## [Aim 1]
Summarize the bearing assembly passage in three sentences.
## [Aim 2]
Write the next part of the bearing assembly passage, picking up after its last sentence.

## [Quoted passage]
────────────────

Further, the bearing assembly 400 may include multiple radial bearings 412 placed either upstream or downstream of the annular flow restrictor 408. The radial bearings 412 also may have the same or different internal radial gaps 410. For example, in one aspect, there may be a radial bearing 412 upstream of the annular flow restrictor 408 and another radial bearing downstream of the annular flow restrictor 408. The radial bearings 412 may each have the same internal radial gap 410 that is larger than the restrictor clearance 426 of the annular flow restrictor 408. In another aspect, the upstream radial bearing 412 may have an internal radial gap 410 that is different than the radial gap of the downstream radial bearing 412, both of which are different than the restrictor clearance 426. In such a case, the radial gap 410 of the upstream radial bearing 412 may be the largest, with the restrictor clearance 426 being smaller and the radial gap of the downstream radial bearing 412 being the smallest of the three. Such a staggered configuration may reduce erosion risk and produce a more continuous pressure distribution along the bypass fluid flow path 406.


If the restrictor clearance 426 of the annular flow restrictor 408 is less than the gap 410 of the radial bearings 412, movement of the driveshaft 404 will cause the inner sleeve 420 to contact the outer sleeve 422 before the parts of the radial bearings 412 come into contact. Upon such contact, the annular flow restrictor 408 would act as a radial bearing itself. To address this situation, one or more springs 430 are placed between the outer sleeve 422 and the restrictor housing 424. The springs 430 may be circumferential around the outer sleeve 422 or, as shown in FIG. 4C, the springs 430 need not extend around the circumference of the outer sleeve 422.


The springs 430 allow the annular flow restrictor 408 to move eccentrically or “float” inside the restrictor housing 424 while being spring-loaded. So, as the inner sleeve 420 moves eccentrically into contact with the outer sleeve 422 the inner sleeve 420 contacts the outer sleeve 422. Continued movement of the inner sleeve 420 then compresses the springs 430, relieving some of the radial load on the annular flow restrictor 408 and mitigating harsh conditions that may cause premature degradation of the flow restrictor 408. The displacement of the annular flow restrictor 408 and the circumferential spring 430 will be limited by the gap 410 in the radial bearings 412. With enough movement, the gap 410 of the radial bearings 412 closes, preventing further displacement of the annular flow restrictor 408. Since the annular flow restrictor 408 is “floating”, the annular flow restrictor 408 does not act as a primary radial bearing absorbing most of the radial load in the bearing assembly 400. The outer sleeve 422 is thus dynamically radially supported relative to the restrictor housing 424 and moveable eccentrically such that a radial load absorbed by the annular flow restrictor 408 from eccentric movement of the driveshaft is below a selected threshold. Further, the springs 430 allow the annular flow restrictor 408 to operate within a pre-determined spring load envelope based on the spring dynamics of the springs 430. Further, at least one of the springs 430 may comprise different spring dynamics than another one of the springs 430. Thus, the annular flow restrictor 408 will not take radial load beyond a designed limit whereas the radial bearing 412 may undergo excessive bearing load during the bending of the drill string or driveshaft, for example. The springs 430 also restrict the outer sleeve 422 from rotating relative to the restrictor housing 424, even when there is engagement with the inner sleeve 420 that is rotating with the driveshaft. Further, to assist in balancing changes in pressure between the outer sleeve 422 and the restrictor housing 424, the restrictor housing 424 includes pressure balance ports 431 between the restrictor housing 424 and the bearing housing 401. The pressure balance ports 431 allow fluid to move in and out of the restrictor housing 424 as the outer sleeve 422 adjusts radially with respect to the restrictor housing 424.

────────────────

## [Data block]
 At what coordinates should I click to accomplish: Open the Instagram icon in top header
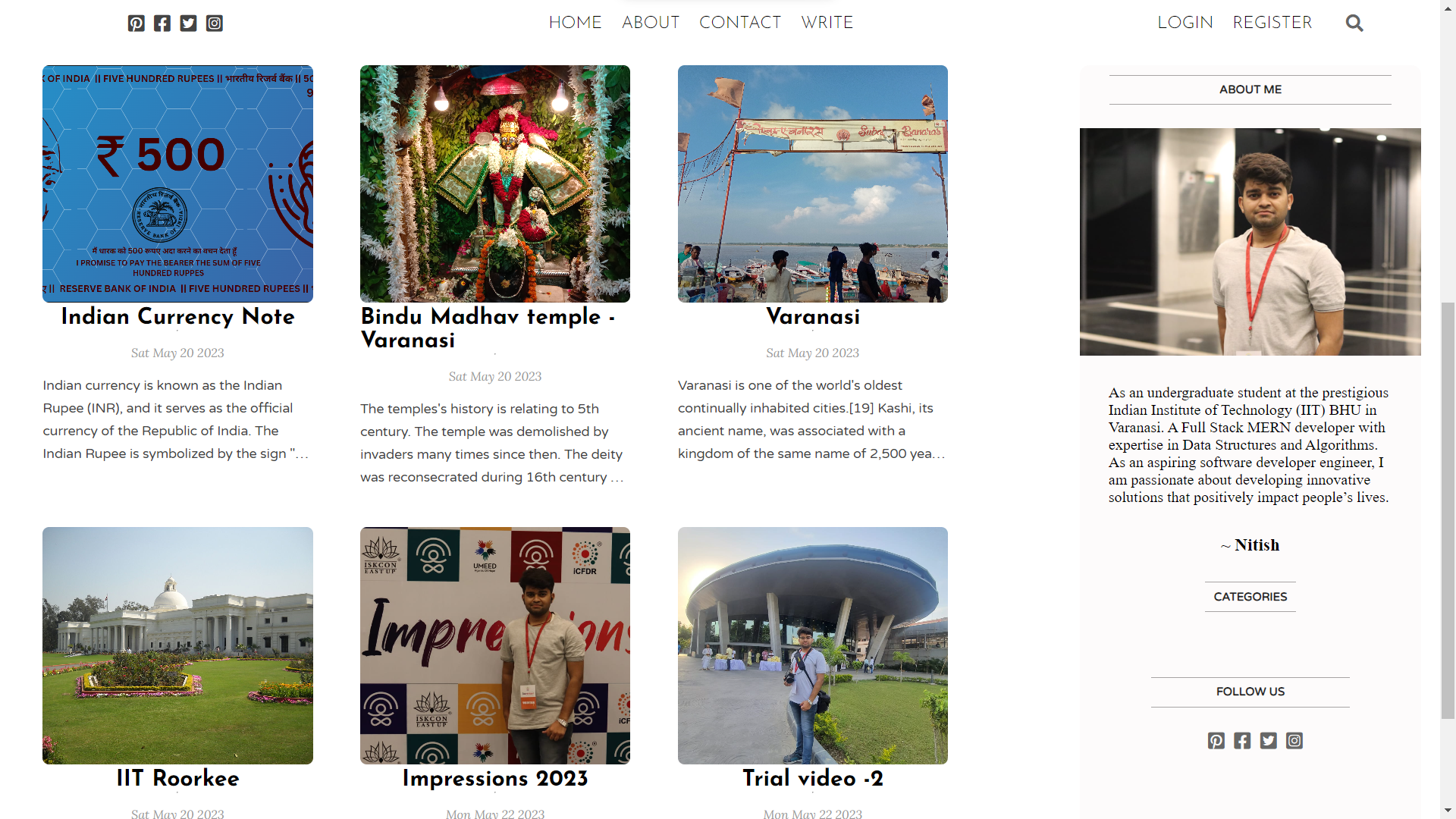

────────────────

## [Right answer 1]
The bearing assembly 400 may include radial bearings 412 upstream and downstream of an annular flow restrictor 408, and their internal radial gaps 410 may be equal or staggered relative to the restrictor clearance 426, which may reduce erosion risk and give a more continuous pressure distribution along the bypass fluid flow path 406. If the restrictor clearance 426 is smaller than the bearing gap 410, the restrictor would act as a radial bearing, so springs 430 between the outer sleeve 422 and the restrictor housing 424 let the restrictor float, keeping its radial load below a designed limit and keeping the outer sleeve from rotating relative to the housing. Pressure balance ports 431 in the restrictor housing 424 let fluid move in and out as the outer sleeve 422 adjusts radially.

## [Right answer 2]
During operations, the gap 410 of the radial bearings 412 may increase due to wear of the radial bearings 412. Also, the radial bearings 412 need to survive long drilling hours/multiple bit runs so such wear is understandably anticipated. As a result, the annular flow restrictor 408 springs 430 are designed to have a controlled load range to account for the radial displacement of a worn-out radial bearing 412 placing more load on the annular flow restrictor 408 over time. The load range includes loads anticipated upon installation when the gap 410 of the radial bearings 412 is at a minimum, thus placing the least amount of load on the annular flow restrictor 408. The load range also includes loads encountered up to max displacement at the end of service life of the radial bearings 412 when the gap 410 is at a maximum. The springs 430 are also designed to create a known radial load that is sufficiently low to mitigate heat checking/bearing run away even at maximum radial displacement. The springs 430 are also large enough to handle vibration experienced during drilling operations.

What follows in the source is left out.